◆ EXERCISE PROMPT
Print the data below verbatim, from the line containing "This screenshot has width=1005, height=531." to the line containing "coordinates (16, 347).".

◆ Stored data
- - -
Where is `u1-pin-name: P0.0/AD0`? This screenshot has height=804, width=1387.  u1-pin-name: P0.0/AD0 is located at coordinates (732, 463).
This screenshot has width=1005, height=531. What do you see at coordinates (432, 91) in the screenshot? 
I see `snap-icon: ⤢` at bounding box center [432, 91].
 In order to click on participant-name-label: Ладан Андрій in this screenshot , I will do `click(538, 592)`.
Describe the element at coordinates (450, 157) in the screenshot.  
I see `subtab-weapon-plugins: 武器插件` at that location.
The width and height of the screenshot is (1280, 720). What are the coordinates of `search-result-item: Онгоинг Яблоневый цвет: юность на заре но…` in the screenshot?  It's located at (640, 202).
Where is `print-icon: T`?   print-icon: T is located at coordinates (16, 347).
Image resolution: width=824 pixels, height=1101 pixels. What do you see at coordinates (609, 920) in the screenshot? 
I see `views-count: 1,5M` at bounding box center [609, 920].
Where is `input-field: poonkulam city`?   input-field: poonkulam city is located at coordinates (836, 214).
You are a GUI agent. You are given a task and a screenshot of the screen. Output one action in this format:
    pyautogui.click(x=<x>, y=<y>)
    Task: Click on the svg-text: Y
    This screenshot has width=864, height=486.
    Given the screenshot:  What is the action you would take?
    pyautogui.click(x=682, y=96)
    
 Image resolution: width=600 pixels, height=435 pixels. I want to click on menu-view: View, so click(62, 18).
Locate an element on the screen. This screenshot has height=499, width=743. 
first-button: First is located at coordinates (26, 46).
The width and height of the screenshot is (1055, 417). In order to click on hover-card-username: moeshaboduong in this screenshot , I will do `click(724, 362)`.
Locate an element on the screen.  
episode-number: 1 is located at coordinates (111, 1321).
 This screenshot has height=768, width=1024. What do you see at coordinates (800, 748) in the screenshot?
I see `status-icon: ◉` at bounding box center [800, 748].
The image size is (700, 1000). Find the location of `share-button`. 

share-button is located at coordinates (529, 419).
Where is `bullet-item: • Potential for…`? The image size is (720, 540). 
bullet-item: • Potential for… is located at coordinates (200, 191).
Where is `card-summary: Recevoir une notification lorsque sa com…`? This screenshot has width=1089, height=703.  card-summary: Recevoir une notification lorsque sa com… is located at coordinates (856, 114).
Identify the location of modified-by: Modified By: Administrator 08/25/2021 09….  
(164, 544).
- - -
◆ TASK OUTPUT
This screenshot has width=1005, height=531. What do you see at coordinates (432, 91) in the screenshot? 
I see `snap-icon: ⤢` at bounding box center [432, 91].
 In order to click on participant-name-label: Ладан Андрій in this screenshot , I will do `click(538, 592)`.
Describe the element at coordinates (450, 157) in the screenshot.  
I see `subtab-weapon-plugins: 武器插件` at that location.
The width and height of the screenshot is (1280, 720). What are the coordinates of `search-result-item: Онгоинг Яблоневый цвет: юность на заре но…` in the screenshot?  It's located at (640, 202).
Where is `print-icon: T`?   print-icon: T is located at coordinates (16, 347).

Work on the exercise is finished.